When preparing the sermon, my eyes fell on a medal that was balanced on the base of my computer. It was a medal that Arthur gave me in 2019 just before a major operation. I have carried it with me ever since. The medal has these words from Matthew 19: “With God, All things are Possible.” It struck me as I saw it that these New Testament words – spoken by Jesus – really capture the essence of Joseph’s story.
I wonder how many of you read Spare – Prince Harry’s autobiography. I haven’t read it, but I heard enough news clips and interviews to know he feels (justifiably or not) a deep sense of hurt and wrong committed against his wife and himself. It is obvious that there is pain and bitterness. I suspect that now, after the book was published, there is reciprocal anger from his family. Some of what is written probably resonates with many peoples’ stories of family breakdown. It is a stark reminder that many of us carry pain and bitterness throughout our lives from things done or said by family or friends: betrayal, hurt, deceit, injustice, dishonesty, disappointment, favouritism, and jealousy – to name a few. And, we see these happen in the story of Joseph and his brothers.
I have never forgotten a throwaway comment by a friend of mine decades ago when he talked about his own painful family relationships. “Every family since the first – Adam, Eve, Cain and Abel – is dysfunctional, imperfect and broken in some way.” Cain kills his brother Abel because he envied him. When God asks Cain where his brother is, Cain replies: “Am I my brother’s keeper?” There was no remorse or regret. No desire for forgiveness.

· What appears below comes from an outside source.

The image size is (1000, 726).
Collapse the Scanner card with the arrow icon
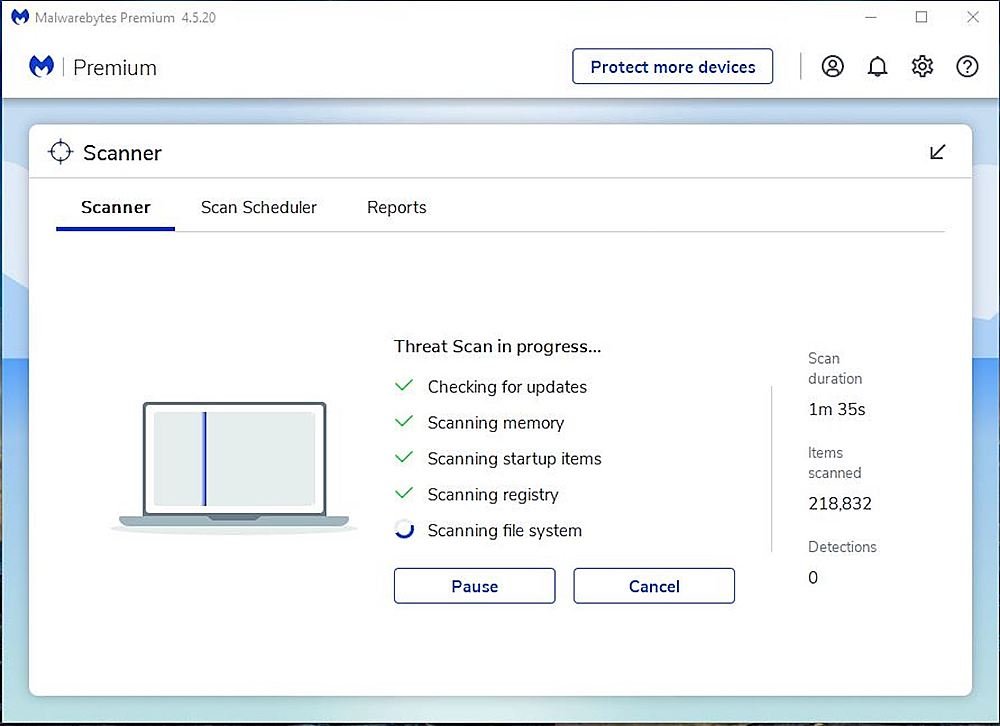pyautogui.click(x=937, y=151)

But Joseph’s story is very different. We heard last week about Joseph and what provided fodder for the breakdown in relationships.
“Joseph, was seventeen years old, and was shepherding the flock with his brothers; he was a helper to the sons of Bilhah and Zilpah, his father Jacob’s wives…
Joseph brought a bad report of them to their father…
Jacob loved Joseph more than any other of his children…
When his brothers saw that their father loved him more than all his brothers, they hated Joseph, and could not speak peaceably to him.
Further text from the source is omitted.